Officials at the union representing employees of the Social Security Administration on Thursday called on Congress to provide $16.5 billion in emergency appropriations for fiscal 2023 and on agency management to improve its workforce policies to address a staffing crisis that has created administrative backlogs and long lines at field offices across the country.

At a virtual town hall hosted by the progressive advocacy group Social Security Works and the American Federation of Government Employees, officials said that while the number of Social Security beneficiaries have risen by 21% between 2010 and 2021, funding for the agency to administer those benefits have dropped by 13%, adjusted for inflation. The agency has suffered from chronic understaffing, with more on the way: last spring, the agency told Congress that it expected 4,500 operations employees to leave the agency in fiscal 2022.

“Right now, the agency operates with 4,000 fewer field office and teleservice center employees than it did 12 years ago,” said Sherry Jackson, second vice president of AFGE Council 220, which represents employees at Social Security’s field offices and teleservice centers. “Employees are overloaded, overworked and underpaid, and thousands more are expected to depart in the current fiscal year. The current workforce of less than 60,000 employees is at a 25-year low.”

As part of a continuing resolution to fund the government from October until Dec. 16, Congress approved $100 million in emergency funding for the Social Security Administration to fight attrition. Jackson called that money “an encouraging step,” but said its impact will be “negligible.”

“$16.5 billion in fiscal 2023 funding represents a $1.7 billion increase above the president’s $14.8 billion budget request, but it is the drastic increase that the agency needs to provide the public the services that it deserves,” she said. “60% of these additional funds could be earmarked to increase staffing back to fiscal 2010 levels, with another 18% dedicated to reducing state disability determination backlogs.”

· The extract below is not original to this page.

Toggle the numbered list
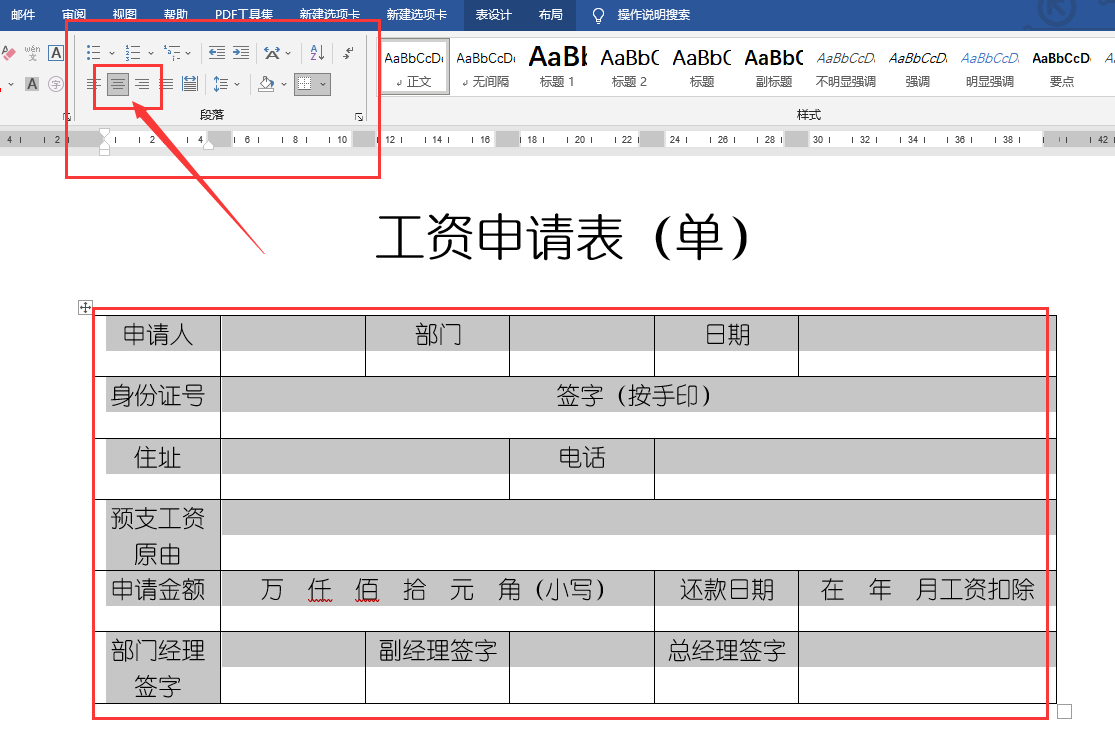This screenshot has height=756, width=1115. [x=132, y=52]
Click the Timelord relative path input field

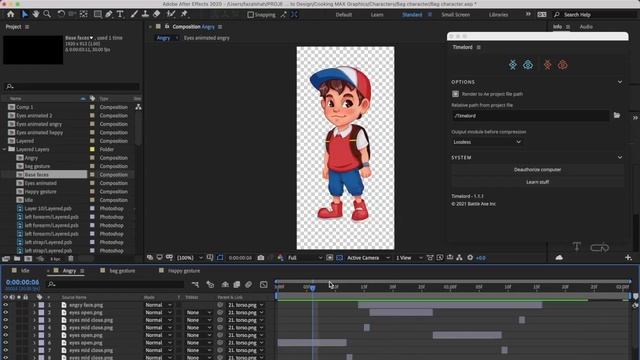pos(530,116)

Rich Couture, president of AFGE Council 215, which represents workers in the agency’s Office of Hearing Operations, said that in addition to funding, agency management must work with the union to improve recruitment and retention of employees.

“SSA’s Office of Labor-Management and Employee Relations has impeded progress to improving working conditions for employees, slowing attrition, which in turns slows our ability to provide acceptable levels of service ot the public,” he said. “Since January 2021, the Biden administration has issued several executive orders and policies geared toward improving working conditions, modernizing public service and fostering cooperative labor-management relations to help further those goals . . . Despite these initiatives, we have not seen that partnership agency-wide at SSA, but rather we’ve seen a continuation of the anti-worker attitude perpetuated by the last administration through OLMER.”

In a statement, Social Security Administration spokesman Mark Hinkle disputed the notion that agency management continues to resist the Biden administration’s labor policies.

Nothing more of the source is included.